The main objective of the MNIST Digit Recognizer Dataset is to develop algorithms that can correctly classify the images into their respective digit categories.Classification Algorithms Used in the Project:
1. Logistic Regression
2. SVM (Support Vector Machine)
3. Decision Tree## Dataset Description ##
* The Digit Dataset/Digit Recognizer Dataset contains files train.csv and test.csv containing grey-scale images of hand-drawn digits, from zero through nine.
* The MNIST (Modified National Institute of Standards and Technology) dataset is a widely used benchmark dataset in the field of machine learning and computer vision. It consists of a set of 70,000 images of handwritten digits (0-9) that have been normalized, centred and scaled to fit into a 28x28 pixel grid.
* The dataset is divided into two parts: 60,000 images are used for training i.e. train.csv and 10,000 images are used for testing i.e. test.csv.
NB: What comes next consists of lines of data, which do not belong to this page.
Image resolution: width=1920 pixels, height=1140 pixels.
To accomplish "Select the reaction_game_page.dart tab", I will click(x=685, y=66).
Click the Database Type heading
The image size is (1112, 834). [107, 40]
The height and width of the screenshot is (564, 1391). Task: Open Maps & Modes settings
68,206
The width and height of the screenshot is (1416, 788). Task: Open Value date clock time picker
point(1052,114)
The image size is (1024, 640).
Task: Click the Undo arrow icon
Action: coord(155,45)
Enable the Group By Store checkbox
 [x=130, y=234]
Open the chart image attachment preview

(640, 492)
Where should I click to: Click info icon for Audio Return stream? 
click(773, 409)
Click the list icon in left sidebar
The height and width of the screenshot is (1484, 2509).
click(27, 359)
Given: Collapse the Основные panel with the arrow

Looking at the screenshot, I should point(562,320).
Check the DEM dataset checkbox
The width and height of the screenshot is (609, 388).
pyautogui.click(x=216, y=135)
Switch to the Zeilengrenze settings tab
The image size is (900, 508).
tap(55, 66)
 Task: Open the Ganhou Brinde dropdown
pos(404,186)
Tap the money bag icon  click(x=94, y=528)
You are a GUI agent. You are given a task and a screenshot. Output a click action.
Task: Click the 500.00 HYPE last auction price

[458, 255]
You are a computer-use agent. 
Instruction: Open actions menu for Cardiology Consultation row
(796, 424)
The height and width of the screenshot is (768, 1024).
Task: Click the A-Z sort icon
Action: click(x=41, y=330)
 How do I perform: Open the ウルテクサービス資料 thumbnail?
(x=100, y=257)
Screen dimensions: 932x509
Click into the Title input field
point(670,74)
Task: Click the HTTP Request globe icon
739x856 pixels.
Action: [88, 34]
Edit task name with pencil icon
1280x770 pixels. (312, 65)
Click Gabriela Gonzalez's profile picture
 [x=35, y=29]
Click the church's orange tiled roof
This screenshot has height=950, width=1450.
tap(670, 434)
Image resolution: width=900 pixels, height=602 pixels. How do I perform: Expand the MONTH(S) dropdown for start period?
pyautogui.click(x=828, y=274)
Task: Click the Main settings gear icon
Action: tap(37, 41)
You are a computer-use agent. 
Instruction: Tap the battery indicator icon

* The training data set, (train.csv), has 785 columns. The first column, called "label", is the digit that was drawn by the user. The rest of the columns contain the pixel values of the associated image.
* The test data set, (test.csv), is the same as the training set, except that it does not contain the "label" column.
* Each pixel has a single pixel value associated with it, indicating the lightness or darkness of that pixel, with higher numbers meaning darker. This pixel value is an integer between 0 and 255, inclusive.# Methodology Used: #
1. Load the MNIST dataset: The MNIST dataset can be loaded using the scikit-learn library.
2. Preprocess the data: The dataset should be preprocessed by flattening the 28x28 pixel images to a 1D array of length 784 and normalizing the pixel values to a range of 0 to 1. The data should also be split into training and testing sets.
3. Train the model: Train the Logistic Regression, SVM, and Decision Trees model on the training dataset.
4. Evaluate the model: Evaluate the model on the testing dataset using metrics such as accuracy and confusion matrix.
5. Make predictions: Use the trained model to make predictions on new, unseen data.
6. Compare the models: Compare the performance of the Logistic Regression, SVM, and Decision Trees models on the testing dataset. Choose the model with the highest accuracy.